Finally, the editors are grateful to Maria Rosa Antognazza and Paolo Mancosu for their constant encouragement and to Peter Momtchiloff of Oxford University Press, whose confidence and dedication have given an enormous spurt to the realisation of this long-term project.

9.3. Extract from the Introduction.

Leibniz was twenty years old when the Dissertation on Combinatorial Art (henceforth DAC) was first published. As he would later write: "the booklet was composed when the author was still young, in the year 1665, and was edited at Leipzig in the year 1666". The work expanded the text of a dissertation he had defended earlier that same year at the Leipzig Faculty of Philosophy, aiming for a university position. This first embryonic form of the Dissertation was entitled Disputatio Arithmetica de complexionibus ('Arithmetical Disputation on Complexions') and contained the first part of the 1666 work, from Cum Deo ("With God's Help") through to the end of section 8 of the first problem.

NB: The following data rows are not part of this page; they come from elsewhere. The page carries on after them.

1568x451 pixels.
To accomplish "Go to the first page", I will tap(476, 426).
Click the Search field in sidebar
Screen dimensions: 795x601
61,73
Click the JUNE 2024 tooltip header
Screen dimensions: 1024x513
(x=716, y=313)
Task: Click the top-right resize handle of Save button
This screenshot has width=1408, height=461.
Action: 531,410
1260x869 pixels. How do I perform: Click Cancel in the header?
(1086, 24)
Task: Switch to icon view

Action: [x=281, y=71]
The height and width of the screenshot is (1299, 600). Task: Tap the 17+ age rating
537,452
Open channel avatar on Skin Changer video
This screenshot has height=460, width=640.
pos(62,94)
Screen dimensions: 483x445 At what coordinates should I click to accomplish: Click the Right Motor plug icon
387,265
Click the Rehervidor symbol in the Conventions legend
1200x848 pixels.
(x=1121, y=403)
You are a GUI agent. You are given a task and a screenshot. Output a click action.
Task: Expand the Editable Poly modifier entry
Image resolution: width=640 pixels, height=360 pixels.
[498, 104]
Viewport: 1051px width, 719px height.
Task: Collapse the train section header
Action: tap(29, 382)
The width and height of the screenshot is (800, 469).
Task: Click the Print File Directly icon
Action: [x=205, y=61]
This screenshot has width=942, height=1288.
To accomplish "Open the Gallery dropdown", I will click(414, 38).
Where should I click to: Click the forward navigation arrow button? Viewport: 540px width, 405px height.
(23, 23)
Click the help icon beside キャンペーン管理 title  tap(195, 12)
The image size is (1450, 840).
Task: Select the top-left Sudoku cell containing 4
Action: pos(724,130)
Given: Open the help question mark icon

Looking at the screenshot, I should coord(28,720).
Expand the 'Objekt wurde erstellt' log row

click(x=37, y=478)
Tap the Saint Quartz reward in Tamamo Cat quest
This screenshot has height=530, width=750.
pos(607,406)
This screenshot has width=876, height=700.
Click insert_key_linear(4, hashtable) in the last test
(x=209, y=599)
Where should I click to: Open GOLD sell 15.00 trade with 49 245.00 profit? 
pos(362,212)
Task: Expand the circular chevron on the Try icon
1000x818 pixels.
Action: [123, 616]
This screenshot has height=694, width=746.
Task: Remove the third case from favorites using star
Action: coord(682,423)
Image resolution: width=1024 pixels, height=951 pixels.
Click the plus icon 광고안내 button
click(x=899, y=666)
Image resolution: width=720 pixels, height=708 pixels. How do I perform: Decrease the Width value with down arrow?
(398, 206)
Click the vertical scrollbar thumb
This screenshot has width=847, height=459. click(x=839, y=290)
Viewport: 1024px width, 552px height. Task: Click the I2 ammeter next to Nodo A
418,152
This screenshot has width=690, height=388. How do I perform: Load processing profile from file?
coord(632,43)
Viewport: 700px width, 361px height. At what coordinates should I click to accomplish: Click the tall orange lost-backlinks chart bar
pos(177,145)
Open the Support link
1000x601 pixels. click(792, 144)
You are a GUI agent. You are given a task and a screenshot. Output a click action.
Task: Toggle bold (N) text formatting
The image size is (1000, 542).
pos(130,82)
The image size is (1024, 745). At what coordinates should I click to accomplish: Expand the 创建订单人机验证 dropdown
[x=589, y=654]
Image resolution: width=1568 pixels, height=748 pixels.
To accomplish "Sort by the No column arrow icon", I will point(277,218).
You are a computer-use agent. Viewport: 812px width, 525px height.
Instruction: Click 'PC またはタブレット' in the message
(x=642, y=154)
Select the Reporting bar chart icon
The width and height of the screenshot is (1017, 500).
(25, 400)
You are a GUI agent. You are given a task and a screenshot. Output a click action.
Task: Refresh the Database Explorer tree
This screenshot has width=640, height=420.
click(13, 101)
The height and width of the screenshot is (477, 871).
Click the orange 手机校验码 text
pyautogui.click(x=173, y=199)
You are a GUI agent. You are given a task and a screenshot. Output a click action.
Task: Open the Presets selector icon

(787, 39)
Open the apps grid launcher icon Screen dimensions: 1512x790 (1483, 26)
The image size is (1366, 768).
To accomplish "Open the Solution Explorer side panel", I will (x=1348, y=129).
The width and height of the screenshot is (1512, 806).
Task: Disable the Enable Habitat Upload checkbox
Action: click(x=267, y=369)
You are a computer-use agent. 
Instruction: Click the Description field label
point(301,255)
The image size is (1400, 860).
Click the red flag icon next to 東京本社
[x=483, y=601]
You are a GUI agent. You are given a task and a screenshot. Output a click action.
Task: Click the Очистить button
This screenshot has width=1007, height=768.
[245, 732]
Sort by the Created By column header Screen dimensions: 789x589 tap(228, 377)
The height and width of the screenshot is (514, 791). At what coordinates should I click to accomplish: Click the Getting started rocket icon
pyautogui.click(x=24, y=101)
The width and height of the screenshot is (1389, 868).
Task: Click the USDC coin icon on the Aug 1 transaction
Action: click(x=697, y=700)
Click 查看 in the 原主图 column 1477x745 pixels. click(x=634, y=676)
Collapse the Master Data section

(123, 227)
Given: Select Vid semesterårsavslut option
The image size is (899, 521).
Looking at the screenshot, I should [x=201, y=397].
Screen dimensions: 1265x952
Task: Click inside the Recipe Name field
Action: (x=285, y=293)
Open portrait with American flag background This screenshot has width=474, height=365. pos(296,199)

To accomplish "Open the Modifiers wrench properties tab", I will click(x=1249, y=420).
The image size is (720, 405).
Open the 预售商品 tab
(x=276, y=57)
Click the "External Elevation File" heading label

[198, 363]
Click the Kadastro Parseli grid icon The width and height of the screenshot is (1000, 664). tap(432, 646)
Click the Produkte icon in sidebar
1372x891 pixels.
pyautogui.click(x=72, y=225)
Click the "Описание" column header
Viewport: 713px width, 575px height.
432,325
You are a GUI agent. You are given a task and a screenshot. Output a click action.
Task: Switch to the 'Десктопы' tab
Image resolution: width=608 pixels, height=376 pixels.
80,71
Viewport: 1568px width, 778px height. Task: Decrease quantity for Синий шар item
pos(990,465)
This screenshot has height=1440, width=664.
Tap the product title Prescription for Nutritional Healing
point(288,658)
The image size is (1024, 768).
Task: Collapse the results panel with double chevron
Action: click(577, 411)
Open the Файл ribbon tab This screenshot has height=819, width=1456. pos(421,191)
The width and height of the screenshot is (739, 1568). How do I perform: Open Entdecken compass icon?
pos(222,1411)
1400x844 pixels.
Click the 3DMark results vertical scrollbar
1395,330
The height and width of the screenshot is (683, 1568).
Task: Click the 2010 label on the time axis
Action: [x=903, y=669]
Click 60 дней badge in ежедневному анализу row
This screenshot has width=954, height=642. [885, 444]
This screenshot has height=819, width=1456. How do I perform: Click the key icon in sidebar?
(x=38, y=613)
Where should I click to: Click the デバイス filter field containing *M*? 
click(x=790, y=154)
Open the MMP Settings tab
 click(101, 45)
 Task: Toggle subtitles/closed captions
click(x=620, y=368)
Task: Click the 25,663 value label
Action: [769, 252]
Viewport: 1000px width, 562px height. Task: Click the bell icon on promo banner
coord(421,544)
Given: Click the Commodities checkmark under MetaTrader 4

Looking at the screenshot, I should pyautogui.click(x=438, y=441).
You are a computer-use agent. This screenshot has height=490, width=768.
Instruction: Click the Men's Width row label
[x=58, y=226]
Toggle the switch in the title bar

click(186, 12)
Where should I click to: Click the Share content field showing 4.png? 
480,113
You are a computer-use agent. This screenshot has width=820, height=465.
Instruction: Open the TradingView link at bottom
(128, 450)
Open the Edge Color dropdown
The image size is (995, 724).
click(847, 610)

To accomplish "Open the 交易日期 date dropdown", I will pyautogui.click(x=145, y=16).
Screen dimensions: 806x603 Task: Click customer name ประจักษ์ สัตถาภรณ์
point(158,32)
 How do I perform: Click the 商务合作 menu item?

At the time, Leibniz was not particularly well trained in mathematics, as he was to admit later on the occasion of a re-edition of the DAC. When, indeed, the DAC was published again without the author's permission by the Frankfurt book dealer Cröker in 1690, this provoked a reaction on Leibniz's part, who wrote a short notice in the Acta Eruditorum. As he writes there, the booklet was "not sufficiently polished" and no longer agreed with the ideas he held "at present" (1691). Moreover, the book left something to be desired:
... some problems concerning numbers could have been solved in a far better way and the solutions are susceptible of more accurate proofs. At the time, indeed, [the author] had only a vague idea of higher mathematics and thus, unaware of the discoveries of others and not sufficiently acquainted with mathematical analysis, he was able to produce something of his own on the basis of a hasty reflection ...
Despite this, however, Leibniz also notes that "the booklet" contains "many new meditations" that he does not regret, concerning the "art of discovery" (ars inveniendi) and the "excellent" idea of an alphabet of human thoughts.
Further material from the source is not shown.